◆ Consigne:
Présentez l'ensemble des lignes des entrées ci-dessous sous forme de tableau Markdown à deux colonnes, « Numéro » et « Ligne de l'entrée », en omettant les lignes vides.
- - -
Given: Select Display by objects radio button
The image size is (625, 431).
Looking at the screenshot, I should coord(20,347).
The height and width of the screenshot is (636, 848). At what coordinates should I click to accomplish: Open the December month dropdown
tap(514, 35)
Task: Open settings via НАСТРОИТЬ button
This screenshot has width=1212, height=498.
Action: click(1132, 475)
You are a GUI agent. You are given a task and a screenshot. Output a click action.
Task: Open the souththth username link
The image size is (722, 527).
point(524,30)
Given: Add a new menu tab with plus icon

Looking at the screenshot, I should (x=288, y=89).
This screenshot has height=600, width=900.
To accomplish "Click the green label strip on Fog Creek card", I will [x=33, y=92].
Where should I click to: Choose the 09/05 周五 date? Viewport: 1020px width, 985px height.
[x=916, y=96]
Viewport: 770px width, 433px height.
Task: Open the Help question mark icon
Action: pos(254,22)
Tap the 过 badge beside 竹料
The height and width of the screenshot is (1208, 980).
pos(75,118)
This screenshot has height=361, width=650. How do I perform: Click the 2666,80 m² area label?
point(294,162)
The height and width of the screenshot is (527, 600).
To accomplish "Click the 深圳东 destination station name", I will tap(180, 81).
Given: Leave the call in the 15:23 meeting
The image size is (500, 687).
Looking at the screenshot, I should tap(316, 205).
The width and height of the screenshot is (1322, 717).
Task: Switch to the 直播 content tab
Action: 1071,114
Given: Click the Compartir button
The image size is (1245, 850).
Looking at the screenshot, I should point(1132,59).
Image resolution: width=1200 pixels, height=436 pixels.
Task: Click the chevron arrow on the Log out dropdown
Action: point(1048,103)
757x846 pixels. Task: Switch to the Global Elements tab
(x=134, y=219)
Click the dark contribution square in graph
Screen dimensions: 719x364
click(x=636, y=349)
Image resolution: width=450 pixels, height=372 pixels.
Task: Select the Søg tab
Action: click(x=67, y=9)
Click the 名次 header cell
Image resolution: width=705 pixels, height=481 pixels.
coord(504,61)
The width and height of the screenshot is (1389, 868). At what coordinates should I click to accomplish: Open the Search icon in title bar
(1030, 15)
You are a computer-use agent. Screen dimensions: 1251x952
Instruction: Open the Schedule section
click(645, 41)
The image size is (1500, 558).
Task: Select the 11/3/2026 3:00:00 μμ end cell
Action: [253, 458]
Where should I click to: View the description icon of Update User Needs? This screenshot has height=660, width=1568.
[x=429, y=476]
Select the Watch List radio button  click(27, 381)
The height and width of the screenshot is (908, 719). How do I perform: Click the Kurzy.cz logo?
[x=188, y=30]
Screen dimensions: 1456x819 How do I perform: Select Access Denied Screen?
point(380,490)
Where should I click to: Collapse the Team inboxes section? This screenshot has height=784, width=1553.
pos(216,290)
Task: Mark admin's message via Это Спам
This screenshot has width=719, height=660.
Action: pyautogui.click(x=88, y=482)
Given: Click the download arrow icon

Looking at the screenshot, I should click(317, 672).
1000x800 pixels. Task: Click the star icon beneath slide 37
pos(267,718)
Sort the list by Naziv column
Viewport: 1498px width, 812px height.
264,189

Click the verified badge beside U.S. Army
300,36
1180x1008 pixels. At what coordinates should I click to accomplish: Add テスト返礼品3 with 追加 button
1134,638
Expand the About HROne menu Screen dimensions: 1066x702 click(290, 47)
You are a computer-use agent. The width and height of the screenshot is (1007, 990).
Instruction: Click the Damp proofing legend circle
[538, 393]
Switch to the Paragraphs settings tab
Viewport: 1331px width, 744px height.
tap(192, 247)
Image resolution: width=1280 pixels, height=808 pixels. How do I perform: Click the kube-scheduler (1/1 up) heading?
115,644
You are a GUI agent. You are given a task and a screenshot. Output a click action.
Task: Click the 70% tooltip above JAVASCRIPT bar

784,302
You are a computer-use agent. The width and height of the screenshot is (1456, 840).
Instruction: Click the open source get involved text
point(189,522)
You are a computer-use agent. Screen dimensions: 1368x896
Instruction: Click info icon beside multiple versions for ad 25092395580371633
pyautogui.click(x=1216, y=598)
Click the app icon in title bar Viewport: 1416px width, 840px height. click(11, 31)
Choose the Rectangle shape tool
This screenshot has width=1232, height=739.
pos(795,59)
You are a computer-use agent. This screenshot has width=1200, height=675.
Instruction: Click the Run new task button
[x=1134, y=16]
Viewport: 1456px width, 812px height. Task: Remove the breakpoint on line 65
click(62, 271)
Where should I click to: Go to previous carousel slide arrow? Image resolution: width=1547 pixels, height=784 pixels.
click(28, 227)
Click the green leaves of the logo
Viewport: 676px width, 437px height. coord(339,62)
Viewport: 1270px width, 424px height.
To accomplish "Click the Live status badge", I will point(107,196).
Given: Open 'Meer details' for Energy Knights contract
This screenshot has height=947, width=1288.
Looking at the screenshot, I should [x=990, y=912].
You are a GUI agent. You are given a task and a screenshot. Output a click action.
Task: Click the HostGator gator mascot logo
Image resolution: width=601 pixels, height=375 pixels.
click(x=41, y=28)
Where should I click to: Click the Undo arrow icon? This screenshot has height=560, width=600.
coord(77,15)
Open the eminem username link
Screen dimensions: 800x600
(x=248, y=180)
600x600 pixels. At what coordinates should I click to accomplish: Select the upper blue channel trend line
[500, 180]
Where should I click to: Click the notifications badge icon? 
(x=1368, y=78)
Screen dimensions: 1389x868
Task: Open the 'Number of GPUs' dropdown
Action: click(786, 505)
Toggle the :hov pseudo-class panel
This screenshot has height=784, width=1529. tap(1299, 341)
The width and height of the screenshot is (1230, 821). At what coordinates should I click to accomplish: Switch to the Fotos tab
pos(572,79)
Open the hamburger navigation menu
- - -
◆ Corrigé:
| Numéro | Ligne de l'entrée |
|---|---|
| 1 | Given: Select Display by objects radio button |
| 2 | The image size is (625, 431). |
| 3 | Looking at the screenshot, I should coord(20,347). |
| 4 | The height and width of the screenshot is (636, 848). At what coordinates should I click to accomplish: Open the December month dropdown |
| 5 | tap(514, 35) |
| 6 | Task: Open settings via НАСТРОИТЬ button |
| 7 | This screenshot has width=1212, height=498. |
| 8 | Action: click(1132, 475) |
| 9 | You are a GUI agent. You are given a task and a screenshot. Output a click action. |
| 10 | Task: Open the souththth username link |
| 11 | The image size is (722, 527). |
| 12 | point(524,30) |
| 13 | Given: Add a new menu tab with plus icon |
| 14 | Looking at the screenshot, I should (x=288, y=89). |
| 15 | This screenshot has height=600, width=900. |
| 16 | To accomplish "Click the green label strip on Fog Creek card", I will [x=33, y=92]. |
| 17 | Where should I click to: Choose the 09/05 周五 date? Viewport: 1020px width, 985px height. |
| 18 | [x=916, y=96] |
| 19 | Viewport: 770px width, 433px height. |
| 20 | Task: Open the Help question mark icon |
| 21 | Action: pos(254,22) |
| 22 | Tap the 过 badge beside 竹料 |
| 23 | The height and width of the screenshot is (1208, 980). |
| 24 | pos(75,118) |
| 25 | This screenshot has height=361, width=650. How do I perform: Click the 2666,80 m² area label? |
| 26 | point(294,162) |
| 27 | The height and width of the screenshot is (527, 600). |
| 28 | To accomplish "Click the 深圳东 destination station name", I will tap(180, 81). |
| 29 | Given: Leave the call in the 15:23 meeting |
| 30 | The image size is (500, 687). |
| 31 | Looking at the screenshot, I should tap(316, 205). |
| 32 | The width and height of the screenshot is (1322, 717). |
| 33 | Task: Switch to the 直播 content tab |
| 34 | Action: 1071,114 |
| 35 | Given: Click the Compartir button |
| 36 | The image size is (1245, 850). |
| 37 | Looking at the screenshot, I should point(1132,59). |
| 38 | Image resolution: width=1200 pixels, height=436 pixels. |
| 39 | Task: Click the chevron arrow on the Log out dropdown |
| 40 | Action: point(1048,103) |
| 41 | 757x846 pixels. Task: Switch to the Global Elements tab |
| 42 | (x=134, y=219) |
| 43 | Click the dark contribution square in graph |
| 44 | Screen dimensions: 719x364 |
| 45 | click(x=636, y=349) |
| 46 | Image resolution: width=450 pixels, height=372 pixels. |
| 47 | Task: Select the Søg tab |
| 48 | Action: click(x=67, y=9) |
| 49 | Click the 名次 header cell |
| 50 | Image resolution: width=705 pixels, height=481 pixels. |
| 51 | coord(504,61) |
| 52 | The width and height of the screenshot is (1389, 868). At what coordinates should I click to accomplish: Open the Search icon in title bar |
| 53 | (1030, 15) |
| 54 | You are a computer-use agent. Screen dimensions: 1251x952 |
| 55 | Instruction: Open the Schedule section |
| 56 | click(645, 41) |
| 57 | The image size is (1500, 558). |
| 58 | Task: Select the 11/3/2026 3:00:00 μμ end cell |
| 59 | Action: [253, 458] |
| 60 | Where should I click to: View the description icon of Update User Needs? This screenshot has height=660, width=1568. |
| 61 | [x=429, y=476] |
| 62 | Select the Watch List radio button  click(27, 381) |
| 63 | The height and width of the screenshot is (908, 719). How do I perform: Click the Kurzy.cz logo? |
| 64 | [x=188, y=30] |
| 65 | Screen dimensions: 1456x819 How do I perform: Select Access Denied Screen? |
| 66 | point(380,490) |
| 67 | Where should I click to: Collapse the Team inboxes section? This screenshot has height=784, width=1553. |
| 68 | pos(216,290) |
| 69 | Task: Mark admin's message via Это Спам |
| 70 | This screenshot has width=719, height=660. |
| 71 | Action: pyautogui.click(x=88, y=482) |
| 72 | Given: Click the download arrow icon |
| 73 | Looking at the screenshot, I should click(317, 672). |
| 74 | 1000x800 pixels. Task: Click the star icon beneath slide 37 |
| 75 | pos(267,718) |
| 76 | Sort the list by Naziv column |
| 77 | Viewport: 1498px width, 812px height. |
| 78 | 264,189 |
| 79 | Click the verified badge beside U.S. Army |
| 80 | 300,36 |
| 81 | 1180x1008 pixels. At what coordinates should I click to accomplish: Add テスト返礼品3 with 追加 button |
| 82 | 1134,638 |
| 83 | Expand the About HROne menu Screen dimensions: 1066x702 click(290, 47) |
| 84 | You are a computer-use agent. The width and height of the screenshot is (1007, 990). |
| 85 | Instruction: Click the Damp proofing legend circle |
| 86 | [538, 393] |
| 87 | Switch to the Paragraphs settings tab |
| 88 | Viewport: 1331px width, 744px height. |
| 89 | tap(192, 247) |
| 90 | Image resolution: width=1280 pixels, height=808 pixels. How do I perform: Click the kube-scheduler (1/1 up) heading? |
| 91 | 115,644 |
| 92 | You are a GUI agent. You are given a task and a screenshot. Output a click action. |
| 93 | Task: Click the 70% tooltip above JAVASCRIPT bar |
| 94 | 784,302 |
| 95 | You are a computer-use agent. The width and height of the screenshot is (1456, 840). |
| 96 | Instruction: Click the open source get involved text |
| 97 | point(189,522) |
| 98 | You are a computer-use agent. Screen dimensions: 1368x896 |
| 99 | Instruction: Click info icon beside multiple versions for ad 25092395580371633 |
| 100 | pyautogui.click(x=1216, y=598) |
| 101 | Click the app icon in title bar Viewport: 1416px width, 840px height. click(11, 31) |
| 102 | Choose the Rectangle shape tool |
| 103 | This screenshot has width=1232, height=739. |
| 104 | pos(795,59) |
| 105 | You are a computer-use agent. This screenshot has width=1200, height=675. |
| 106 | Instruction: Click the Run new task button |
| 107 | [x=1134, y=16] |
| 108 | Viewport: 1456px width, 812px height. Task: Remove the breakpoint on line 65 |
| 109 | click(62, 271) |
| 110 | Where should I click to: Go to previous carousel slide arrow? Image resolution: width=1547 pixels, height=784 pixels. |
| 111 | click(28, 227) |
| 112 | Click the green leaves of the logo |
| 113 | Viewport: 676px width, 437px height. coord(339,62) |
| 114 | Viewport: 1270px width, 424px height. |
| 115 | To accomplish "Click the Live status badge", I will point(107,196). |
| 116 | Given: Open 'Meer details' for Energy Knights contract |
| 117 | This screenshot has height=947, width=1288. |
| 118 | Looking at the screenshot, I should [x=990, y=912]. |
| 119 | You are a GUI agent. You are given a task and a screenshot. Output a click action. |
| 120 | Task: Click the HostGator gator mascot logo |
| 121 | Image resolution: width=601 pixels, height=375 pixels. |
| 122 | click(x=41, y=28) |
| 123 | Where should I click to: Click the Undo arrow icon? This screenshot has height=560, width=600. |
| 124 | coord(77,15) |
| 125 | Open the eminem username link |
| 126 | Screen dimensions: 800x600 |
| 127 | (x=248, y=180) |
| 128 | 600x600 pixels. At what coordinates should I click to accomplish: Select the upper blue channel trend line |
| 129 | [500, 180] |
| 130 | Where should I click to: Click the notifications badge icon?  |
| 131 | (x=1368, y=78) |
| 132 | Screen dimensions: 1389x868 |
| 133 | Task: Open the 'Number of GPUs' dropdown |
| 134 | Action: click(786, 505) |
| 135 | Toggle the :hov pseudo-class panel |
| 136 | This screenshot has height=784, width=1529. tap(1299, 341) |
| 137 | The width and height of the screenshot is (1230, 821). At what coordinates should I click to accomplish: Switch to the Fotos tab |
| 138 | pos(572,79) |
| 139 | Open the hamburger navigation menu |